You can use helicopters, an Abrams tank, and a stryker.

The objective of the game is to hold on to key locations for as long as you can in order to get 250 points.

When playing in this game mode, you feel the expansiveness of a full military force attempting to capture a small city.

It’s what Battlefield 2042 tried to do but Call of Duty did beyond effectively.

Verdict on Multiplayer

While Ricky and I both thought the campaign offered its dose of realistic combat, the multiplayer does that and more.

This is by far the craziest, coolest, and most immersive multiplayer that Call of Duty ever published.

If you are looking for endless amount of hours of gameplay, you will find it here.
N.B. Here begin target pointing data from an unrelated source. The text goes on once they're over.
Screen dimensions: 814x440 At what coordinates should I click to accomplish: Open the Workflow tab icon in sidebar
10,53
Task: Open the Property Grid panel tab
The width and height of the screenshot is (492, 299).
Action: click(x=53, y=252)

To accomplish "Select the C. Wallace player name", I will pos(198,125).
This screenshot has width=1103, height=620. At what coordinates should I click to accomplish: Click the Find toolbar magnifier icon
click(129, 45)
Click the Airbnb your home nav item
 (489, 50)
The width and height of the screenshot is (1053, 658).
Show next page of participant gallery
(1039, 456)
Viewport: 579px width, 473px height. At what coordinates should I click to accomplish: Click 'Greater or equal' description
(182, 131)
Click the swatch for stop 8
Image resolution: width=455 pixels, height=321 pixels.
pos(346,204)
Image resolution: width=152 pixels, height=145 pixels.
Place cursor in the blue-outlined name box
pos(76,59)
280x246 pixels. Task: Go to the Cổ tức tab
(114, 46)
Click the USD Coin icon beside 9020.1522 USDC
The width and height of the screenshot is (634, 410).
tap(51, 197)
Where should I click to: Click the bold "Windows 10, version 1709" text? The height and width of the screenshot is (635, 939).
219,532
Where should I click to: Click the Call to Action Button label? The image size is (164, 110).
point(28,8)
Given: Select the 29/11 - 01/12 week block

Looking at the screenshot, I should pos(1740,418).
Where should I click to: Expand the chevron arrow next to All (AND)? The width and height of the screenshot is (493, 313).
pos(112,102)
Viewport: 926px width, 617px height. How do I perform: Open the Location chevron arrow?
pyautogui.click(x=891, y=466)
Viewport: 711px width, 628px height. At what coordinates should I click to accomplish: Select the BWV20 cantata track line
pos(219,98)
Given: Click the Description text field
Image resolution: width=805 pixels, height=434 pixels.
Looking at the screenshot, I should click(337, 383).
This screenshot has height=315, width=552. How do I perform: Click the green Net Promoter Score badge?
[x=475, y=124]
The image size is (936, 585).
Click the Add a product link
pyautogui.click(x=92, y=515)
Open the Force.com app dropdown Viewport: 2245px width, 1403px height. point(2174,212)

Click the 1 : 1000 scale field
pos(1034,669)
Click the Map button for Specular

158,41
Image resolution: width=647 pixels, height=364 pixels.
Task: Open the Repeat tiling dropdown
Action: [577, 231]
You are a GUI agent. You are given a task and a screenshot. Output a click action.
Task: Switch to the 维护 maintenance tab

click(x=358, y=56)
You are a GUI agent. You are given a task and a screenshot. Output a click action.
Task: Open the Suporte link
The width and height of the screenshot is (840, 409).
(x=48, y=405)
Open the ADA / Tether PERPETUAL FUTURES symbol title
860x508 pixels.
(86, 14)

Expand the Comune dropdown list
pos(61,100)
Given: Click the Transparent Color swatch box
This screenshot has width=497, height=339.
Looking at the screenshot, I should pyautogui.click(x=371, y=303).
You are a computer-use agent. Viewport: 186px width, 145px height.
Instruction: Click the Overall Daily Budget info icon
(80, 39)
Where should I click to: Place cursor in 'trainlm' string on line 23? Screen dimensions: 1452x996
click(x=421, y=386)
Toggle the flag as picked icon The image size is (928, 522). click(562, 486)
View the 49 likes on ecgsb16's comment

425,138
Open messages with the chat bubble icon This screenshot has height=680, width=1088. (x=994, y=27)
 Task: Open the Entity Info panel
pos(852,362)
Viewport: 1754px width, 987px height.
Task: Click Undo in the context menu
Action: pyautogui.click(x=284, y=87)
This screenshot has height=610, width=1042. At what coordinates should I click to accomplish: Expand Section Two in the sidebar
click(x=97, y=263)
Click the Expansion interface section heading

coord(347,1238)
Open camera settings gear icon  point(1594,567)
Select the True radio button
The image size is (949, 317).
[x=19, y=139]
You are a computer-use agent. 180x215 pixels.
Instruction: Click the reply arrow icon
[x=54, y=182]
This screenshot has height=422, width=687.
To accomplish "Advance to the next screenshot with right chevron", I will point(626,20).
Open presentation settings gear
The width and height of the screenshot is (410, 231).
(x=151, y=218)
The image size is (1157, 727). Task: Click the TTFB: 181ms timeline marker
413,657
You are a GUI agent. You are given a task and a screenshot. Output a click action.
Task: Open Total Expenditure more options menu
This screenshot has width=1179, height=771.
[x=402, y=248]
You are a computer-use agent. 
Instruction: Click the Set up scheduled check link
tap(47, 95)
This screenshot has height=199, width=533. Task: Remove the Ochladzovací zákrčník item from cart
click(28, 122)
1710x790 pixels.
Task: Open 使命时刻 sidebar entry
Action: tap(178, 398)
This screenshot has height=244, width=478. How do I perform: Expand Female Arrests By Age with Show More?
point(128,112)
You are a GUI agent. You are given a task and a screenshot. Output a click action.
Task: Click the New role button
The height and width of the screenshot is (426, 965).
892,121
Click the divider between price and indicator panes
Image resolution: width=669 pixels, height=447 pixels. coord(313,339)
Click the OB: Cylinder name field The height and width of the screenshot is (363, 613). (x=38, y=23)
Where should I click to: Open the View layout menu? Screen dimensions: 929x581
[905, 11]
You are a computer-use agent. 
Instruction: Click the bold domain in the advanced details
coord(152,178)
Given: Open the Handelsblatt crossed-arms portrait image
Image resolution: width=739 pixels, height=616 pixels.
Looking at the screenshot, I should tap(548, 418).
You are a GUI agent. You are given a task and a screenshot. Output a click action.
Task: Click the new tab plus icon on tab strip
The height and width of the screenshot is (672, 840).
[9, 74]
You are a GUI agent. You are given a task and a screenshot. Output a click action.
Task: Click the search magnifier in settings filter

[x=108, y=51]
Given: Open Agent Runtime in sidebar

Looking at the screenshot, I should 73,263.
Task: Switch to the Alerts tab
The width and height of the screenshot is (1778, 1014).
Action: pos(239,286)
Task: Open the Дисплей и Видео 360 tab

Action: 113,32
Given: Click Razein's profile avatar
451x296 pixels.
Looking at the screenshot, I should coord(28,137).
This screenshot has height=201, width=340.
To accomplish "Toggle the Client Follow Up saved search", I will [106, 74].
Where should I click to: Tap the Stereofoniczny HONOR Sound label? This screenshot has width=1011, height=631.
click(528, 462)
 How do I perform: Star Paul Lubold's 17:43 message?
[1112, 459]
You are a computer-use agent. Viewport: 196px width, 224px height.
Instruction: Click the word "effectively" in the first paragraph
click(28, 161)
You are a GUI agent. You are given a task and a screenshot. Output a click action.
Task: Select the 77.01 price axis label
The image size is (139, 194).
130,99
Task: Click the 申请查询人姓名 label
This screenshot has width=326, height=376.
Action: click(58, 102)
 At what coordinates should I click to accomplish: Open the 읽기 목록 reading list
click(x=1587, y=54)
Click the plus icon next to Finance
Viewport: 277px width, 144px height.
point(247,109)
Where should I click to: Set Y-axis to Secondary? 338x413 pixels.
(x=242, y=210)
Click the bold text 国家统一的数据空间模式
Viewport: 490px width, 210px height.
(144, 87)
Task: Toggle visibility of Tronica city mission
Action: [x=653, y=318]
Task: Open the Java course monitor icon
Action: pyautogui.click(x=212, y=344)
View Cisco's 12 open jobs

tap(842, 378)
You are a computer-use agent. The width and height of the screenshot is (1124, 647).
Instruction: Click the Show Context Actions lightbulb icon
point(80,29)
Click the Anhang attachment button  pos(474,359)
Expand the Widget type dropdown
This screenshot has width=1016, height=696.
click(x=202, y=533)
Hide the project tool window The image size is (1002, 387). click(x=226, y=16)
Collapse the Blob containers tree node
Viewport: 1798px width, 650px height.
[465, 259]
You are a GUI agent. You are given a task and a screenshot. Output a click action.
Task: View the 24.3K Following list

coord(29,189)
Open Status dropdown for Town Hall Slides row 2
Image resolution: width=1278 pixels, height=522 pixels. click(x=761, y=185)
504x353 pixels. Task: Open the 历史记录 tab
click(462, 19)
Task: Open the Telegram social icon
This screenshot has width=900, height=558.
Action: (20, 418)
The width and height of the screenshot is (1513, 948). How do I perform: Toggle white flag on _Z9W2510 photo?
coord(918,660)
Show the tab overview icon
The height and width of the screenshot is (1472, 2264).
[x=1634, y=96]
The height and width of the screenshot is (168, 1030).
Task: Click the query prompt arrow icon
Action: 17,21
I highly recommend the multiplayer.

Verdict on the game

While this game borders on reality, it is still fictional.

As Bubbles, whose military exploits can’t be shared, said, “To be honest, it doesn’t really depict s#&t, just in the scope of the fact that it’s a game.”

He points out that grenades aren’t easy to throw and don’t go as far as you think.

That these games don’t capture that element of time when a grenade lands near you or when an I.E.D. explodes next to you.

Bubbles still notes that the equipment and communication seem pretty accurate.

While Bubbles may have experienced the real Call of Duty as some of you may have, he still says, “Call of Duty is the most realistic military first person shooter” that he’s ever played.

This year’s is no exception.

This is the first next generation console game that is a must-have.